I Am Legend is a beautifully realised study in paranoia, and for all its enduring popularity it is very much a novel of its time. It reflects and comments on the Cold War psychology of 1950s America, where it has far more in common with Finney's The Body Snatchers and Miller's A Canticle for Leibowitz than it does with Dracula. Vampires are simply the mechanism Matheson uses to explore themes of paranoia and xenophobia--themes every bit as relevant in the 21st century as they were in the 1950s.

How has it influenced me?

The most striking technical characteristic of I Am Legend is the way Matheson steadily erodes sympathy for the protagonist. I've never tried this trick in this way, but one of the things I've tried to do in The Dog of the North is manipulate the reader's sympathy for Beauceron, one of the twin protagonists. His goals--revenge and the destruction of a great city--and his methods of achieving them--kidnap and brigandage--are essentially ignoble; but he is one of the viewpoint characters and I need the reader to identify with him on some level. In particular, I set out to manipulate the extent of their sympathy at specific points in the novel. The notion that I needed to do that owes a debt to I Am Legend.

Lessons for the aspiring writer

A novel which takes place largely inside the protagonist's head should not be too long (I Am Legend comes in at 160 pages)

A very close third person narrative is an effective way of at once keeping the reader close to the character but being able to manipulate sympathy

Manipulation of sympathy for the protagonist is one of the subtlest and most powerful tools in the writer's armoury

It's possible to write a satisfying novel in which the protagonist's psychological state is emphasised at the expense of more 'dramatic' plot elements

Wednesday, December 19, 2007

"Why Should I Read...?"

The Woman in White
Wilkie Collins, 1859

Regular visitors to ::Acquired Taste will by now have formed a good impression of my reading tastes. It will come as no surprise that I have chosen today to praise a ninetheenth century novel, a mystery playing tricks with unreliable narrators, a compelling charismatic anti-hero and a female character more clear-sighted and intelligent than any of the men. When we consider that this a story with an identity mystery at its heart, it's easy to understand that this book could have been written for me. It even has a fire at a key point in the plot.

The intricate plot follows the seemingly doomed romance between heiress Laura Fairlie and impoverished art teacher Walter Hartright. Hartright becomes embroiled in an attempt to rescue Laura from an enforced marriage with the villainous Sir Percival Glyde. He is assisted in his investigations by Laura's half-sister Marian, presented by Collins as plain but practical and intelligent. Sir Percival is a cardboard villain but behind the scenes he is being manipulated by Count Fosco, an eccentric, cultivated and thoroughly corrupt Italian aristocrat.

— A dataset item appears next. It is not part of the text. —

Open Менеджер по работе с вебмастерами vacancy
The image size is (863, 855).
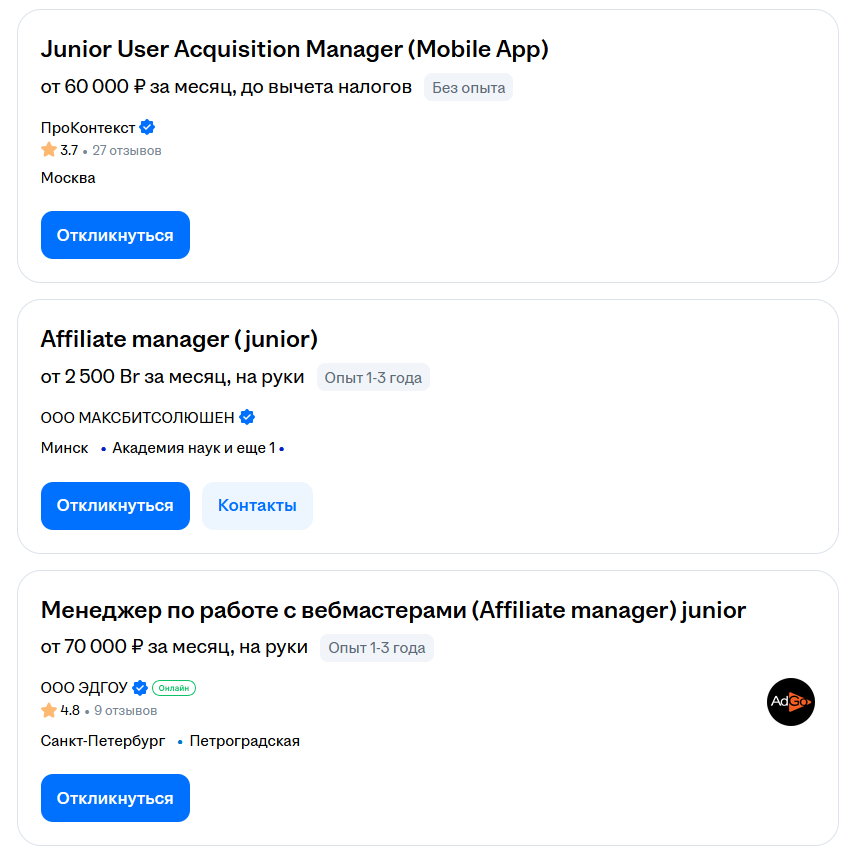pyautogui.click(x=393, y=610)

The novel proceeds to its happy resolution, recounted by a number of narrators, incluing, at the end, Fosco himself. The multiple narrator approach is successful in sustaining the mysteries of the plot, and overcomes the potential weakness that Hartright himself, although the nominal protagonist, is not a very interesting character: if he were the point of view for the entire story, matters would rapidly become tedious.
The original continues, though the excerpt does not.